On the Power of Being Present

Doug McManaman
Copyright © 2006
Reproduced with Permission

There are certain things that can bring unnecessary anxiety to the life of a believer. One is to forget that God has no use for us. After all, He created us not because He needs us, but because He loves us. And although He has no need of us, He uses us nonetheless.

But there are no limits to what He can accomplish through us, especially without our being aware of it. This is clear in His Incarnation, for God achieved the redemption of the entire human race through the apparent failure of the cross. In the flesh, He spent ninety seven percent of his life without uttering a word in public. He was simply present in our midst without the world having any awareness of the fact. And it was by dying that he destroyed our death.

Looking at life from a larger perspective, we should realize that what we achieve in the end will be relatively little, even in our greatest efforts. But God effects the salvation of the human race by suffering and dying, or from a purely human perspective, by failing. And so if we allow ourselves to be used by God, that is, if we place ourselves at His disposal, then even our failures can be made to achieve good that goes well beyond what we are capable of on our own strenuous efforts.

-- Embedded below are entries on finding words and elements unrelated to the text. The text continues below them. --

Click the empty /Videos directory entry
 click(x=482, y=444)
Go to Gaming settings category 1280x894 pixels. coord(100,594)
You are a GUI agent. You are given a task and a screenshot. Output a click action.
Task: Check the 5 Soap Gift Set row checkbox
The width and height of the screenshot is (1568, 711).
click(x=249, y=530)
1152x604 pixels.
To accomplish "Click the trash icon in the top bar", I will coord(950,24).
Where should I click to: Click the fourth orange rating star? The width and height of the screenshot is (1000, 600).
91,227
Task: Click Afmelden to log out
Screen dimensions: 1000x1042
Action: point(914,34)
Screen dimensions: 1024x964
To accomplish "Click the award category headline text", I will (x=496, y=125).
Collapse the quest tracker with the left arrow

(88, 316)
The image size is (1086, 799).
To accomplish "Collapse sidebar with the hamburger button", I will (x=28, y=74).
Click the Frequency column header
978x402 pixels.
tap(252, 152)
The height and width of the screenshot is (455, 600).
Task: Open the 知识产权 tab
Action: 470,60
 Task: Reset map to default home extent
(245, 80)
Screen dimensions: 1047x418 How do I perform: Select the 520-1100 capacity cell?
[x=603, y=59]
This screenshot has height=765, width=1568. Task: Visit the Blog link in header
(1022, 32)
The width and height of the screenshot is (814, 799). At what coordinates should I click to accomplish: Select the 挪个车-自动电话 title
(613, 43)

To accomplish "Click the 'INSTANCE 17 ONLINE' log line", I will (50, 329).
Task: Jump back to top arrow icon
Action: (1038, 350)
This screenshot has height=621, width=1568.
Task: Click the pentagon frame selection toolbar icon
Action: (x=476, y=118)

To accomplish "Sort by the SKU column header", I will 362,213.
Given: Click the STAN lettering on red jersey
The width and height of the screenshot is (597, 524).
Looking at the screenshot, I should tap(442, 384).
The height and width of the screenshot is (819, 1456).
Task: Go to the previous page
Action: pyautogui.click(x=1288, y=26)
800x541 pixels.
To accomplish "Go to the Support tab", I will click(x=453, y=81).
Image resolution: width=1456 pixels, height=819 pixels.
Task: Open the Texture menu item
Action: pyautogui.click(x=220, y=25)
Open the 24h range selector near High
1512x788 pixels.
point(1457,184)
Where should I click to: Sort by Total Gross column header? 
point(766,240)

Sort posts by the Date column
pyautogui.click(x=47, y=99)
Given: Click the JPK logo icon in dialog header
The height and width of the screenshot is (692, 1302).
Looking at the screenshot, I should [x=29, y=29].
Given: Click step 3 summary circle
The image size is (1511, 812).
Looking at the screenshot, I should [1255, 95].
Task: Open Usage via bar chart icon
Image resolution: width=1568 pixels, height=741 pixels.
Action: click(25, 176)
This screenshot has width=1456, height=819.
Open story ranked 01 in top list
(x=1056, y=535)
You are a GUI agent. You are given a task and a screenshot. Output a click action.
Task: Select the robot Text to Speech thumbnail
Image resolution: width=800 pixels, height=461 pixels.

As a teacher, I understand the importance of good curriculum, especially when it comes to teaching the Catholic Faith. But I also know that more fundamental than "what" a teacher teaches is the kind of person the teacher makes himself to be to his students. His most important role is to be a certain kind of person in their midst. This is fundamentally true for every apostolate.

In his Second Letter to the Corinthians, Paul writes: "God uses us to make the knowledge about Christ spread everywhere like a sweet fragrance. For we are like a sweet-smelling incense offered by Christ to God, which spreads among those who are being saved and those who are being lost...for those who are being saved, it is a fragrance that brings life" (2 Co 2, 14-16).

All we have to do is be that sweet smelling incense and others will be drawn to the Lord by that very scent. And just as what we eat affects the kind of fragrance that emanates from our bodies, similarly it is by feeding on the Eucharist that we become that sweet smelling incense offered by Christ to God.

This, I believe, is the central message in the life of Blessed Charles de Foucauld (b. 1859). After his ordination in 1901 he left for the Sahara, eventually settling at Tamanrasset with the sole intention of becoming a friend of the desert nomads by entering into their culture. His only task was to be a presence among these Muslims, to simply be the presence of Christ in their midst, without any explicit preaching. In 1909, he wrote: "My apostolate should be one of goodness. When people see me they should say: 'If this man is good, his religion must be good.'"

And yet to Charles, his life, at times, seemed like a failure. He wrote:

You know my wretchedness. You know how much I need you to pray for me. Over 21 years ago you brought me back to Jesus. What a harvest I should have by now, for myself and for others. And instead of that, I have wretchedness and bankruptcy for myself, and not the least good for others. A tree can be told by its fruits, and mine show what I am.

Although we will often feel that without a great deal of action followed by clear signs of progress, our lives are fruitless, to actually believe that is to think in merely human terms, and not according to the law of the cross. To be fruitful, the fundamental level of our active lives must be a ministry of presence, like the Real Presence of Christ in the Eucharist found in the tabernacles of every Catholic Church.